The tenant farmer's share of produce in some areas was very small, and without security of tenure, he had no incentive to improve the land. The Paddy Lands Bill gave security to the tenant farmer, and the Multi Purpose Coops and the proposed cooperative banks were to provide the tenant as well as owner cultivators with the much-needed services, inputs and credit.

Philip's agricultural plan, published in 1968 with the support of a group of dedicated public servants, encompassed food and plantation crops, animal husbandry, distribution, credit, crop insurance, multi purpose cooperatives, it covered all the problem areas and stands as good a blueprint as any for planning even today.

A fragmentation law stopped the destruction of the plantations. He pressed for the nationalization of foreign owned plantations but had no illusions about nationalization for its own sake.
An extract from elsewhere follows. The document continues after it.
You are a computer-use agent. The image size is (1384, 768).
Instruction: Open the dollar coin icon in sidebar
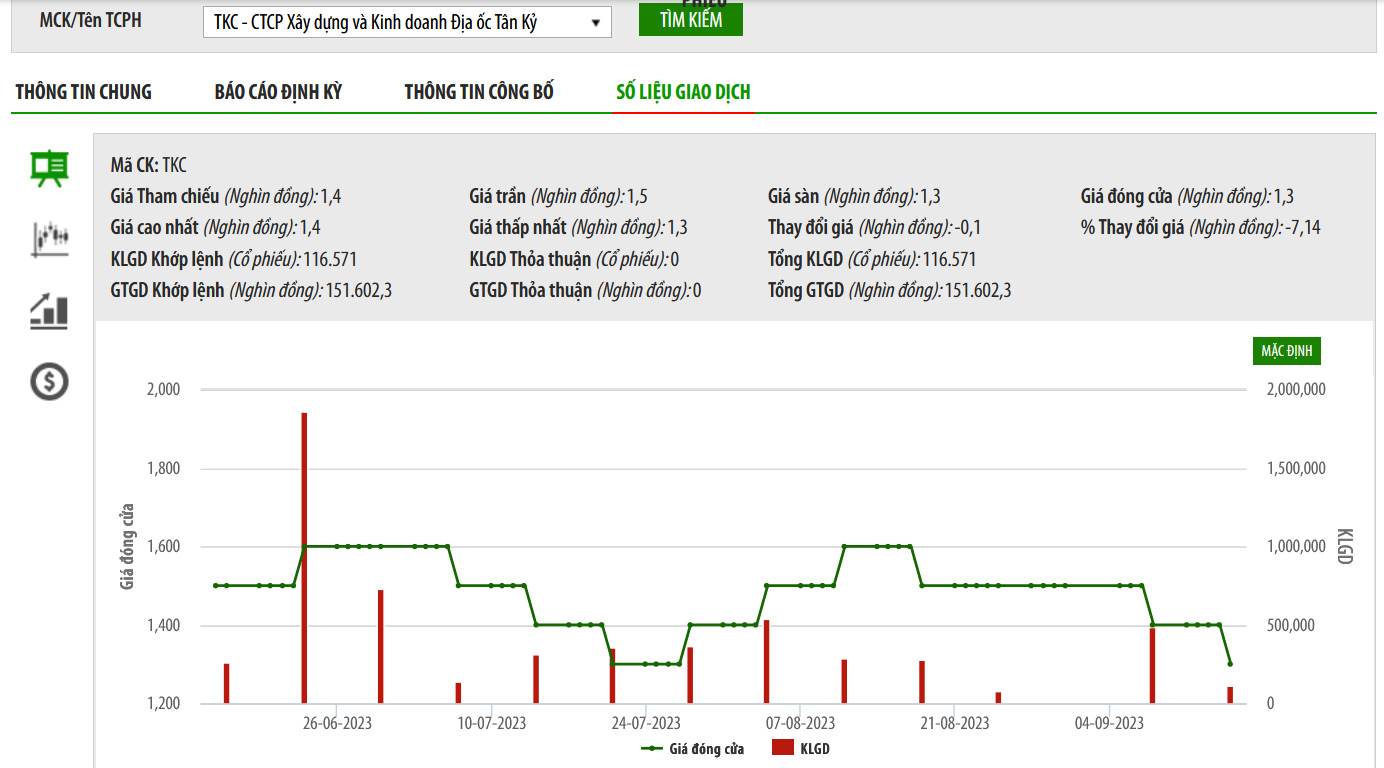coord(49,381)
He realized that a movement based only on social reforms was doomed, and that production and incomes had to be increased.

His old comrade of the VLLSP William Silva, Industries and Fisheries Minister, took steps to create an industrial base by setting up the steel, rubber and hardware corporations with assistance from socialist countries. These years also saw the beginnings of private industry, and the mechanization of the fishing industry.

Philip Gunawardena gave an economic underpinning to the 56 revolution. Bandaranaike depended very much on Philip to keep the government from being dragged away from the people - even in those years Colombo society tried its best to wean away the MPs from the provinces.

Philip brought with him not only the experience of the Samasamaja years but also that of many years of revolutionary activity abroad.

In this context one has to appreciate the leadership given by President Mahinda Rajapaksa who has kept the progressive forces together and brought peace to the country.